Les « 66 blocs » de Mina Audemars (1883-1971) et Louise Lafendel (1872-1971)
Variante la plus simple des barres de Tillich, les 66 blocs furent créés aux environs de 1914 par Mina Audemars et Louise Lafendel à la Maison des Petits de l'Institut J.-J. Rousseau de Genève. Les barres sont de couleur naturelle et les séparations entre unités marquées d'un trait.
L’élève pouvait donc compter les unités une à une… et peut-être lui arrivait-il de s’en contenter plutôt que de prendre appui sur cette quantité dénombrée pour la mettre en relation avec d’autres quantités.
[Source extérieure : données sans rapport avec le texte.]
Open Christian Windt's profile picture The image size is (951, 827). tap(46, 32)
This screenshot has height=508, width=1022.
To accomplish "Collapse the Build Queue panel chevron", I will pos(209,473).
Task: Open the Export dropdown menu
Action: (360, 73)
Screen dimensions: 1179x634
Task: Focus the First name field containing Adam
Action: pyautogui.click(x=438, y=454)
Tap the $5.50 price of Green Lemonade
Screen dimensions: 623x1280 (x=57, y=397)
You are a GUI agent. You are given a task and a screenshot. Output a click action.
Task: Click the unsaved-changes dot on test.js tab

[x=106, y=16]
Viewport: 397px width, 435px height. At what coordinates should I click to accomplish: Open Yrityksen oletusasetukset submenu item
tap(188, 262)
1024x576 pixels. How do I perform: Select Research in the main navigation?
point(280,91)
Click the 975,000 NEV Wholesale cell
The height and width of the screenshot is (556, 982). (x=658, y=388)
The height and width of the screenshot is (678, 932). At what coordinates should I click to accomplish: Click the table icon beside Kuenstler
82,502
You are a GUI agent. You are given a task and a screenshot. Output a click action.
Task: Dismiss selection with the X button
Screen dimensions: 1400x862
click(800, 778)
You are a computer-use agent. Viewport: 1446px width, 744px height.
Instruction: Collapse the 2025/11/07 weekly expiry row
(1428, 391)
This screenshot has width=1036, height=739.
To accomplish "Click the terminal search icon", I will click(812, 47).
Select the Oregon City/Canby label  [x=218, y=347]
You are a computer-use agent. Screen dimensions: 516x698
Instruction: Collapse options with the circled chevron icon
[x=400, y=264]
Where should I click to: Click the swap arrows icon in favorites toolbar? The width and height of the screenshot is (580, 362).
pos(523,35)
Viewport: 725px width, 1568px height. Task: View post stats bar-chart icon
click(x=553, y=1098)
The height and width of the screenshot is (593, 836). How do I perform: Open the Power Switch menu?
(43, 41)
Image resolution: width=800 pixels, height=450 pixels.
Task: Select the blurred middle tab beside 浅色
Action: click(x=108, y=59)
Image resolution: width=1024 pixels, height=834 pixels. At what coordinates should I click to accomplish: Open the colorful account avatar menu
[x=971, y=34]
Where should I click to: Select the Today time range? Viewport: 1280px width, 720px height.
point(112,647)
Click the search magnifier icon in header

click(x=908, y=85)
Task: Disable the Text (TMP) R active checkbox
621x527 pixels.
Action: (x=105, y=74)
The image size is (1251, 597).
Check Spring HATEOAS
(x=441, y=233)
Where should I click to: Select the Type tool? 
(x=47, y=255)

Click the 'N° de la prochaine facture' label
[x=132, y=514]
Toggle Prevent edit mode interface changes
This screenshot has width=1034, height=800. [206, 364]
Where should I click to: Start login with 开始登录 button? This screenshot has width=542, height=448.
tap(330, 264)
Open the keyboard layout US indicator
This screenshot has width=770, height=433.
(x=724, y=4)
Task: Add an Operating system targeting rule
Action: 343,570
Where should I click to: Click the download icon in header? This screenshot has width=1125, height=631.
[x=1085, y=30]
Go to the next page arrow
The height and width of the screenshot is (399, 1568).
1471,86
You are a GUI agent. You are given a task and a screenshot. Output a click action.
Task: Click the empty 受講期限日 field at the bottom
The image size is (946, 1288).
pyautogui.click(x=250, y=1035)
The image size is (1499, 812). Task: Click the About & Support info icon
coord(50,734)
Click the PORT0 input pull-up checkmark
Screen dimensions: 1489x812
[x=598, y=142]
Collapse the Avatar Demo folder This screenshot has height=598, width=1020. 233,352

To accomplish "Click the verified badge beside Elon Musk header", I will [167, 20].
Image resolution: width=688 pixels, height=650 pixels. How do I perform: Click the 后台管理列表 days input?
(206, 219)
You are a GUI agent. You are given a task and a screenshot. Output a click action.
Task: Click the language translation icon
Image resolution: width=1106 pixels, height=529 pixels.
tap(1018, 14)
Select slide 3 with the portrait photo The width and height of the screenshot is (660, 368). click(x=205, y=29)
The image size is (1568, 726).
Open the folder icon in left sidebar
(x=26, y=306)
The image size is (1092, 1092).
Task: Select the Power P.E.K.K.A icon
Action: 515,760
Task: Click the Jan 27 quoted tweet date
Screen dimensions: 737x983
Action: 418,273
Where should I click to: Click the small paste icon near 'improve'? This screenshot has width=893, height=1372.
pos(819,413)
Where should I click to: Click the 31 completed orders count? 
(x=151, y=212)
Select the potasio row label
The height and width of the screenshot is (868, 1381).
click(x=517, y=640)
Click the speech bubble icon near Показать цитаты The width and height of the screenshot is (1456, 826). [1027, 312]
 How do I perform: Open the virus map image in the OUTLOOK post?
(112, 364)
Le « Rechenkasten » de Wander
Créé au plus tard en 1914 et présenté comme une variante des barres de Tillich, le Rechenkasten de Wander représente néanmoins les unités de base qui composent chaque barre : des cubes en bois blanc ou noir hauts d’environ 5 cm.
Les couleurs noire et blanche alternent sur les cubes qui composent les barres. Maria Montessori fera un choix similaire avec ses barres alternant les couleurs rouge et bleu.
Ici aussi l’élève pouvait donc compter les unités une à une… et peut-être lui arrivait-il de s’en contenter plutôt que de prendre appui sur cette quantité dénombrée pour la mettre en relation avec d’autres quantités.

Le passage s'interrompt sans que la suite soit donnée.